At least three other current or former EISS partnership deals have ties to family members of senior employees at the fund, including the Ronald McDonald House, the Jack Newton Golf Classic and Sydney’s Bayside Women’s Shelter.
An EISS spokesman confirmed the sponsorship deals but pointed to a conflict management review by auditors KPMG and governance experts Hall Advisory from 2020 that found EISS’ expenses were compliant with APRA regulations. “These claims are spurious – the beneficiaries of these modest charitable sponsorships were women and children in crisis, seriously ill children and their families, diabetes sufferers and kids’ sports.”

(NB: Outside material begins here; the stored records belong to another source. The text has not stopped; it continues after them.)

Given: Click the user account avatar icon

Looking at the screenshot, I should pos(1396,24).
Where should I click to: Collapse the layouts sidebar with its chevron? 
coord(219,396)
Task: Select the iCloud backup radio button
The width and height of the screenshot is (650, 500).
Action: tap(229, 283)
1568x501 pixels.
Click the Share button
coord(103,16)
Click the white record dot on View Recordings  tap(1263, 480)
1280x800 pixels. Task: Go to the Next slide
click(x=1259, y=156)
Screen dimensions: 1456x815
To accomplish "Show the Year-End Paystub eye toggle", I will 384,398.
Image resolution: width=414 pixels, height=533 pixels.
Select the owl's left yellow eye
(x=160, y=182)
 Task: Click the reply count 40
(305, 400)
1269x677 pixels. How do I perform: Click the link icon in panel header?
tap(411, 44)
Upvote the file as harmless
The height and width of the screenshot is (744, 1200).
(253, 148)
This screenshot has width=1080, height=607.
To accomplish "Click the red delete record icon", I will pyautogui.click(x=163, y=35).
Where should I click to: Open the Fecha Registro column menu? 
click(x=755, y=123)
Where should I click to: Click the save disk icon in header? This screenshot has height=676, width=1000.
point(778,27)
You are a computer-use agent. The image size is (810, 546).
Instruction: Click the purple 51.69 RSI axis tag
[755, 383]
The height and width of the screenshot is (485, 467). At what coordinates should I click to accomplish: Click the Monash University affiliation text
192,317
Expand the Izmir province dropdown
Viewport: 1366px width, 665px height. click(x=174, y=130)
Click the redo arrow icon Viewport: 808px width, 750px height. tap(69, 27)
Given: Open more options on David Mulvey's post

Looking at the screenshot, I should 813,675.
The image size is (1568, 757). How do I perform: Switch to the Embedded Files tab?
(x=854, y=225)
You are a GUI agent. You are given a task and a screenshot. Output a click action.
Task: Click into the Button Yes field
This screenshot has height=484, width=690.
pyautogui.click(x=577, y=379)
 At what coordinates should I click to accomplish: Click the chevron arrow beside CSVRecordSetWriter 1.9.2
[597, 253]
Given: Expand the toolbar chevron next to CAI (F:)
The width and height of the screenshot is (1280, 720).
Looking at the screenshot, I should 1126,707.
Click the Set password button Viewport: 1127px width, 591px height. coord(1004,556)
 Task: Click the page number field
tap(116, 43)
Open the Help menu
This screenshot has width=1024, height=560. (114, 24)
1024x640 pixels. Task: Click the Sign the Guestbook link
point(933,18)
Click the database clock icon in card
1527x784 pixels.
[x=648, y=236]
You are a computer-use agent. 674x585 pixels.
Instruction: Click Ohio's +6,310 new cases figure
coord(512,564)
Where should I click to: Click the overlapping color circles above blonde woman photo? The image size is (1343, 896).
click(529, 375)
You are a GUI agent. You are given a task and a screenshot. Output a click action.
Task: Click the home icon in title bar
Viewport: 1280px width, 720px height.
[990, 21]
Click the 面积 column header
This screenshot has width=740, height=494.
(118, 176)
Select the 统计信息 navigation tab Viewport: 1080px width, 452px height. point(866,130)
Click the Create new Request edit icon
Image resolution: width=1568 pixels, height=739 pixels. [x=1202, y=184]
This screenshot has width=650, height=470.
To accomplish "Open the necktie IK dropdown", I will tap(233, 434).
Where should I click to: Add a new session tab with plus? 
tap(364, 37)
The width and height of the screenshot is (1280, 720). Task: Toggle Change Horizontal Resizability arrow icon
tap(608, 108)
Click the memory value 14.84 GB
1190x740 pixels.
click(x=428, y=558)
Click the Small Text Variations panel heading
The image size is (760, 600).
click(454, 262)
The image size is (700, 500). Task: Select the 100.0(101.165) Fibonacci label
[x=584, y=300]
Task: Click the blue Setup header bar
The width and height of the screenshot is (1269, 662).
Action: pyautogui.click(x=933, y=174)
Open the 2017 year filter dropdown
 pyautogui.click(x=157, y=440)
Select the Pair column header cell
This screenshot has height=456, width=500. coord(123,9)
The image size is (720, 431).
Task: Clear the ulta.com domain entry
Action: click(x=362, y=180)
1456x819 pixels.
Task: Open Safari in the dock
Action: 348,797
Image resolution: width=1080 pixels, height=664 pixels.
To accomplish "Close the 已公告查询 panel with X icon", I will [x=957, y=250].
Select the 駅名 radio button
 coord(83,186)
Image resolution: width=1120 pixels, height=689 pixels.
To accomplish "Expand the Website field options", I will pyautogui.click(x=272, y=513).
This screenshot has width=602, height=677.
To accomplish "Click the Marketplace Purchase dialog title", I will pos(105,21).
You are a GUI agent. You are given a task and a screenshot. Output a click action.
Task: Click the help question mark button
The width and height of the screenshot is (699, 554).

The fund has not entered into new community partnerships since July this year, when government reforms imposed stricter tests for superannuation fund spending to be in members’ interests.
The super fund has also seen three human resources executives leave over the past four years and employed three general counsel between 2015 and 2020. Multiple sources say the fund’s staff churn rate is linked to problems with its corporate culture.
But EISS’s spokesman addressed the departures, saying that staff turnover was below industry standard and the average tenure of senior management was six years.
The former employees described EISS as a “dreadful place to work”, and a “toxic, toxic environment”. Former employees continue to meet regularly for what they refer to as “support groups” after feeling traumatised by the experience.
“I’ve been through a lot. I’d thought I’d seen and heard it all before I worked for this business,” said one former staff member.
This year, the fund launched a three-month investigation into allegations of workplace bullying after EISS general manager of people and culture Lisa Elias was seen “storming out” of a meeting room and saying she had been subjected to bullying by a senior manager, according to multiple sources.
Ms Elias was forced to take more than three months of personal leave while the fund hired external auditors WorkDynamic to conduct interviews with staff members about the bullying allegations. Ms Elias declined to comment.
An EISS spokesperson confirmed there had been another complaint against the same senior manager this year.
“The two complaints were fully investigated by qualified external workplace investigators commissioned,” the spokesman said, adding reports the allegations of workplace bullying could not be substantiated and did not raise issues with the fund’s corporate or workplace culture.
However, more than five former employees say WorkDynamic’s investigation was not conducted in good faith, describing it as a “sham” because many staff were not interviewed citing fear of intimidation or retribution. “That investigation was… a stitch up. They knew exactly what the outcome they wanted,” said one source.
EISS did not release WorkDynamic’s report.
APRA’s inaugural performance test measured fees and investment returns against a benchmark. Failed funds must now lift their game or face a ban on accepting new members, in an escalation of the regulator’s war on dud funds.
An EISS spokesman defended the fund’s recent returns, saying “all our investment options performed above the average super industry return compared to products with a similar allocation to growth assets and our overall defined benefit funding level increased to 111.4 per cent”.